Vorsicht vor angeblichen Gutscheinen von Kaufland. Dahinter verbergen sich Datensammler, das Unternehmen selbst ist Opfer geworden. Foto: dpa

Die Supermarktkette Kaufland wird 50 und will seine Kunden angeblich mit einem Gutschein im Wert von 199 Euro belohnen. Stimmt nicht – dahinter stecken Datensammler, der Gutschein ist ein Fake.

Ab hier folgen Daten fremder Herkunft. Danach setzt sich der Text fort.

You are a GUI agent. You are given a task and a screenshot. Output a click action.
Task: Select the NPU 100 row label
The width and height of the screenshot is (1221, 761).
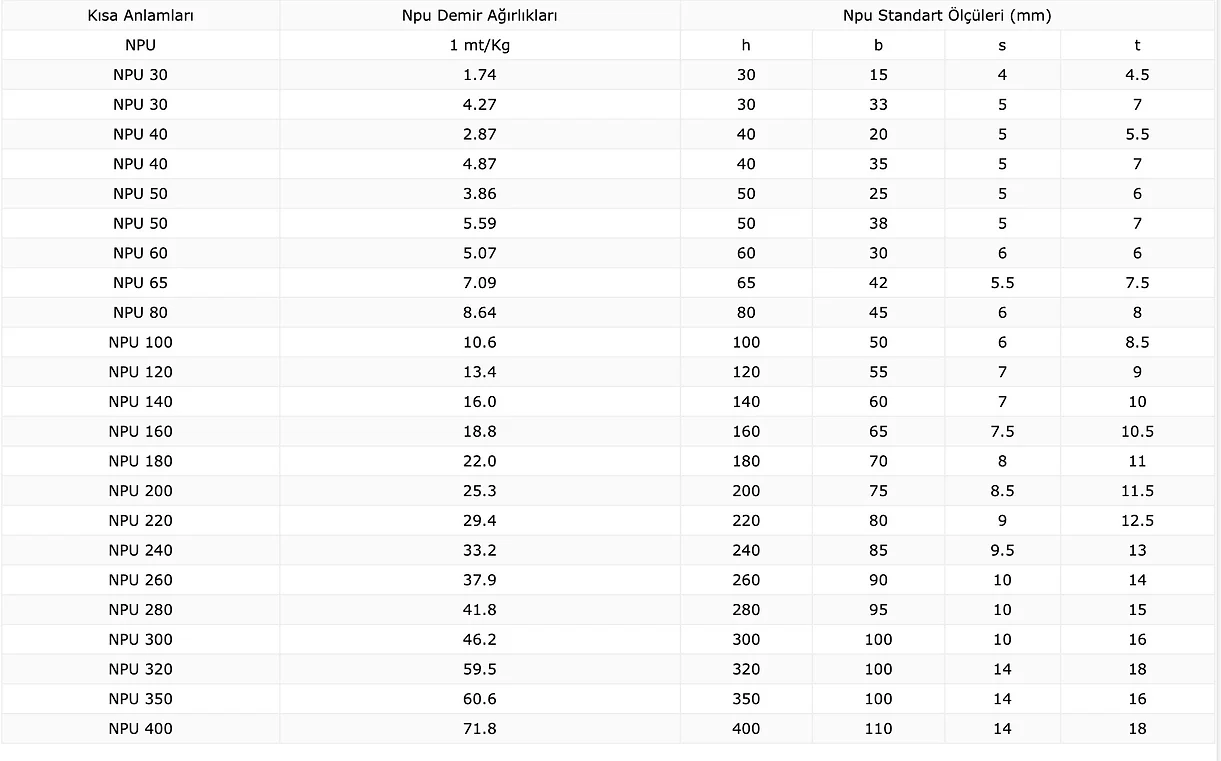click(141, 342)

Stuttgart - Eine Geschenkkarte von Kaufland im Wert von 199 Euro – das verspricht ein Kettenbrief, der aktuell über Whatsapp und Facebook verbreitet wird. Dahinter verbirgt sich aber nicht etwa die Supermarktkette, sondern Kriminelle, die nur an den eingegebenen Daten interessiert sind. Einen Gutschein gibt es nicht.

Anlass für die Aktion sei der Geburtstag der Discounterkette, heißt es in der Nachricht. Dass Kaufland seinen 50. Jahrestag hat, stimmt. Das macht den aktuellen Fall besonders problematisch, findet Onlinewarnungen.de, denn wer die Facebook-Seite des Unternehmens öffne, finde dort ähnliche Werbung in Zusammenhang mit dem Jubiläum. Doch Kaufland selbst hat mit der Betrugsmasche nichts zu tun. Das Unternehmen wurde Opfer, sein Name missbräuchlich verwendet, informiert Mimikama, eine Initiative, die die über Internetbetrügereien aufklärt.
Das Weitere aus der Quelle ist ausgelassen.